[Stored items]

* * *

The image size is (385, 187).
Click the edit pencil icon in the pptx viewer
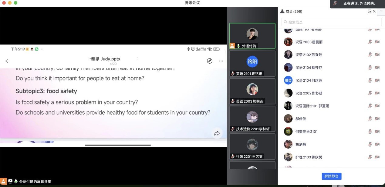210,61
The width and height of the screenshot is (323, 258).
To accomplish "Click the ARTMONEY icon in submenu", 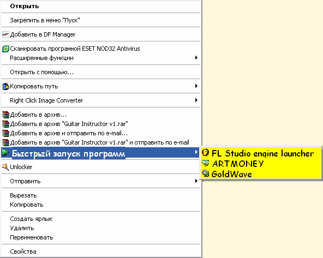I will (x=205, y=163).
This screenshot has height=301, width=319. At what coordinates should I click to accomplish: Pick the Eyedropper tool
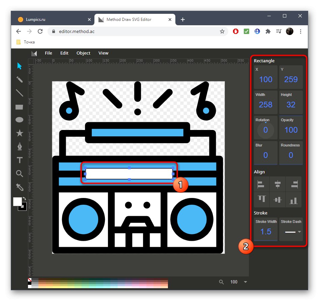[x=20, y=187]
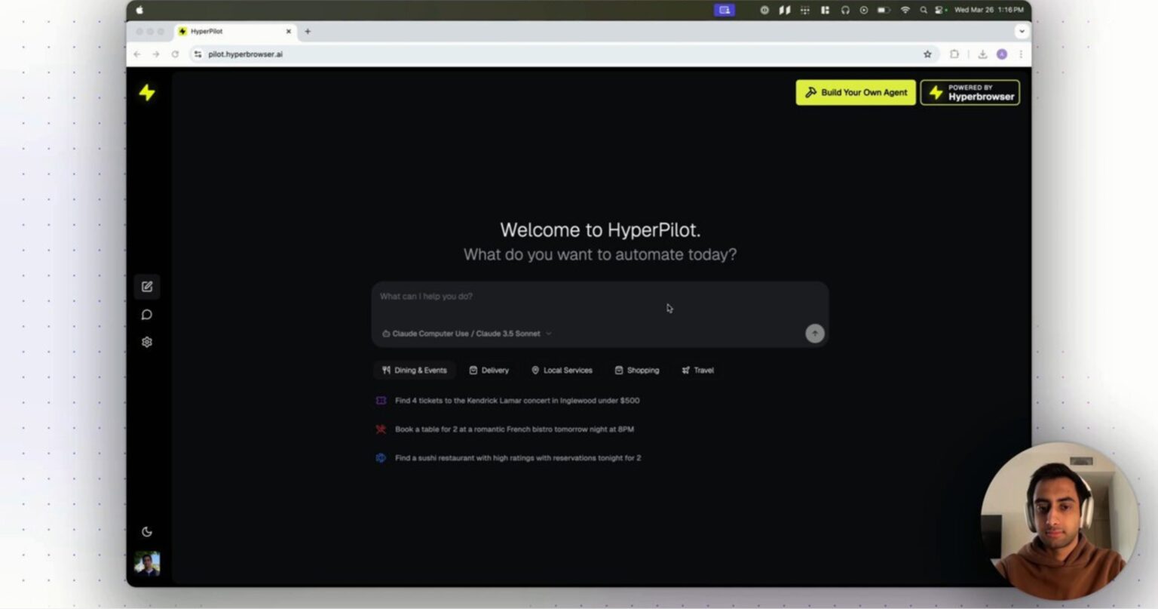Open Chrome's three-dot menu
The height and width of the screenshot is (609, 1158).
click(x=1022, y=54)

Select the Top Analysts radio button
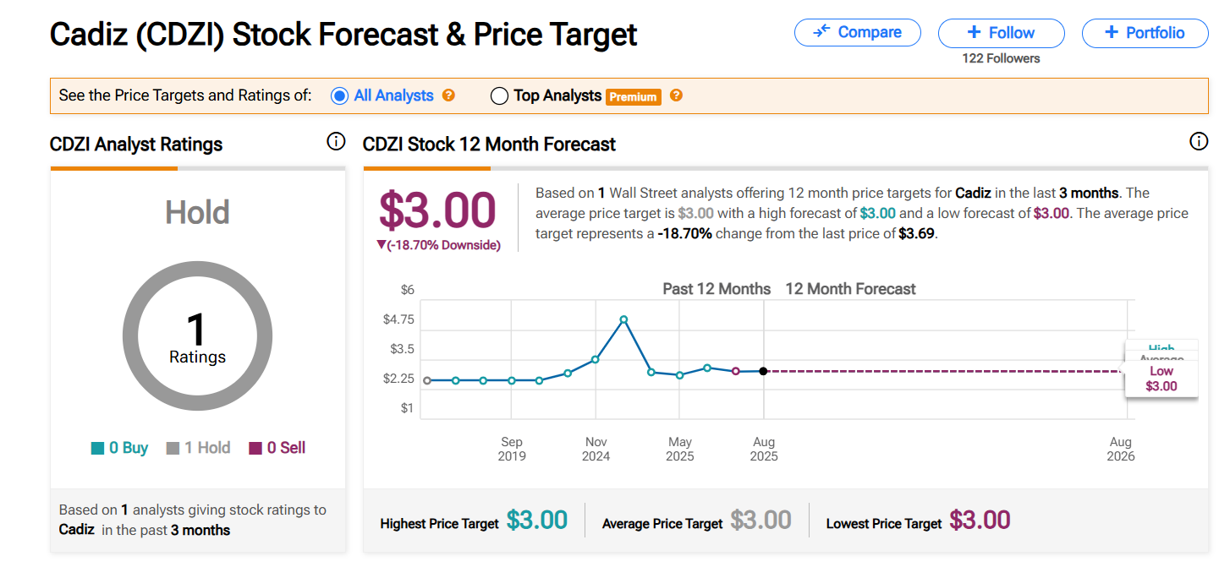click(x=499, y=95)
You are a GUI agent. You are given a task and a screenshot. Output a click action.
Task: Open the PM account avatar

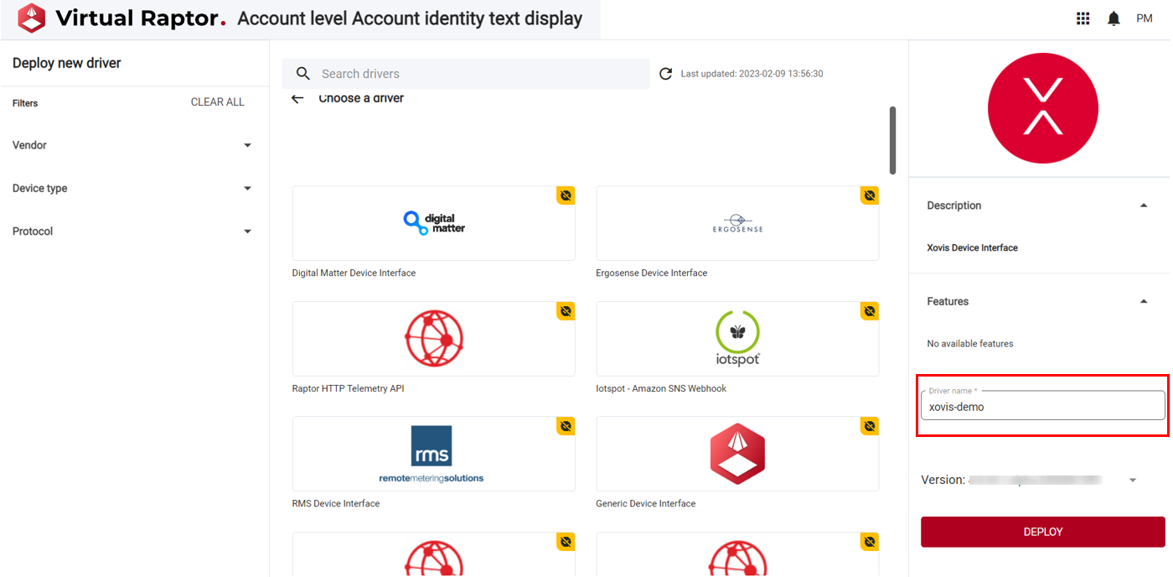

* * *

• PROBLEM REQUIREMENTS: Copy exactly the lines from the one containing "You are a GUI" through the final line of the records above, both included, and leave out any pictures.

• SOLUTION FOR THIS PROBLEM:
You are a GUI agent. You are given a task and a screenshot. Output a click action.
Task: Open the PM account avatar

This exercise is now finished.